The American Library Association, in its latest politically tinged move, is poised to vote on a resolution calling for the U.S. military to release Bradley Manning, the Army private accused of leaking reams of classified papers to WikiLeaks.
The resolution is one of at least three concerning WikiLeaks on the agenda at the association's annual conference in New Orleans that began Thursday.
The language in the Manning document directly challenges the Obama administration over Manning's incarceration, claiming President Obama's April statement that Manning "broke the law" may have "prejudiced" his right to a fair trial. The resolution compared the leak to the "courageous action" of Daniel Ellsberg, who leaked the Vietnam-era Pentagon Papers.
In calling on the Army to release Manning from pre-trial confinement and "drop the charges against him," the resolution stated that the ALA's interest in the case stems from its support for whistleblowers.
"The American Library Association has strongly supported the principle of government accountability and the protection of whistleblowers," the resolution said.
But Matt Philbin, with the conservative Culture and Media Institute, said the group has gotten increasingly political.
"I suppose they are First Amendment absolutists -- that's their cover anyway. I don't happen to think that's the case. ... I just think this is where their sympathies lie," he said. "This is not your mother's librarian."
The group was originally founded to "promote library service and librarianship," according to its constitution. A representative for the ALA could not be reached for comment Thursday. It's unclear when the resolutions will come up for a vote.
The proposal to express support for Manning and WikiLeaks follows other political statements by the ALA and its members.

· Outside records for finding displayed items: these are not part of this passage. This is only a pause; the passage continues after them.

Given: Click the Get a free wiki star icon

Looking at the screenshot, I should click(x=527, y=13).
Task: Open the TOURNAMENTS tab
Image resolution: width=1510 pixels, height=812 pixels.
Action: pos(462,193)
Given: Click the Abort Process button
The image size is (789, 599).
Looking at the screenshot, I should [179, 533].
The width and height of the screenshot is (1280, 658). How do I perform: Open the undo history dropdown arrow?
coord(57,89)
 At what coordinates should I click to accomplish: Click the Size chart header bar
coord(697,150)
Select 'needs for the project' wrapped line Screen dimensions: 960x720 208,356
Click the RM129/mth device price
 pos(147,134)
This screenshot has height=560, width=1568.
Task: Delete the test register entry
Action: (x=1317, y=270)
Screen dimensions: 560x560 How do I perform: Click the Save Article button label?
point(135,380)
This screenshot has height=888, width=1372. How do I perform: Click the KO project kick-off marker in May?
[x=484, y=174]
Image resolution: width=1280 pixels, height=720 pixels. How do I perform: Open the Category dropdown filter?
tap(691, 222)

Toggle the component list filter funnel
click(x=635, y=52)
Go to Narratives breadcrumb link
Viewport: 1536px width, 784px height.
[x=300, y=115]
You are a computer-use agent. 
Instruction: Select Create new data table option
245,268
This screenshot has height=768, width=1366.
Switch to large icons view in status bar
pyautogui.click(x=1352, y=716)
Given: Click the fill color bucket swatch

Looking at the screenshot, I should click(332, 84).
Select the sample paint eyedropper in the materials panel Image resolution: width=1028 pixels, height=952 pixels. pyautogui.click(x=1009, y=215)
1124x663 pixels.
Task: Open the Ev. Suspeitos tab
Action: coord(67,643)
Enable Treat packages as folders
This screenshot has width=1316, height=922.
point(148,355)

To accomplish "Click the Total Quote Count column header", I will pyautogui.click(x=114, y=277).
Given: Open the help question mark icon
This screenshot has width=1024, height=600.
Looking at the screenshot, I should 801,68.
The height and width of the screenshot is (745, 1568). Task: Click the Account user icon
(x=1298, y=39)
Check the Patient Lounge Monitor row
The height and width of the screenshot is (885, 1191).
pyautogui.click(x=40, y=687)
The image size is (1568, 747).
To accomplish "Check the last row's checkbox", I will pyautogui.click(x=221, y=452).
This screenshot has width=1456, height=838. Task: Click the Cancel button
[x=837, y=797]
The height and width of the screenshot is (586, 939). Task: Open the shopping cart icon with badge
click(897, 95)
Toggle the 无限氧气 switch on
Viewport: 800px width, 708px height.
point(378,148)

Earlier this spring, the ALA was among dozens of advocacy groups that condemned the hearings held by Rep. Peter King on the threat posed by Islamic radicalization in the U.S.
Another resolution on the table at this week's conference would call on all U.S. government agencies to provide access to documents on WikiLeaks, while the third would express support for WikiLeaks' "rights" to publish leaked government documents. Further, that resolution would urge libraries to "link their websites to the WikiLeaks website."
Earlier this year, the Pentagon announced it was moving Manning from the Marine base at Quantico, Va., to Fort Leavenworth, Kan. Though the decision followed widespread criticism surrounding Manning's treatment at Quantico, the Pentagon said at the time the Kansas-based facility was chosen because it would better suit his "health and welfare needs."
Manning has been in military custody for about one year, during which his lawyer has filed multiple complaints.
But the Obama administration has defended its incarceration of Manning over the historic WikiLeaks breach. State Department spokesman P.J. Crowley was forced to resign in March after he called Manning's treatment "counterproductive and stupid."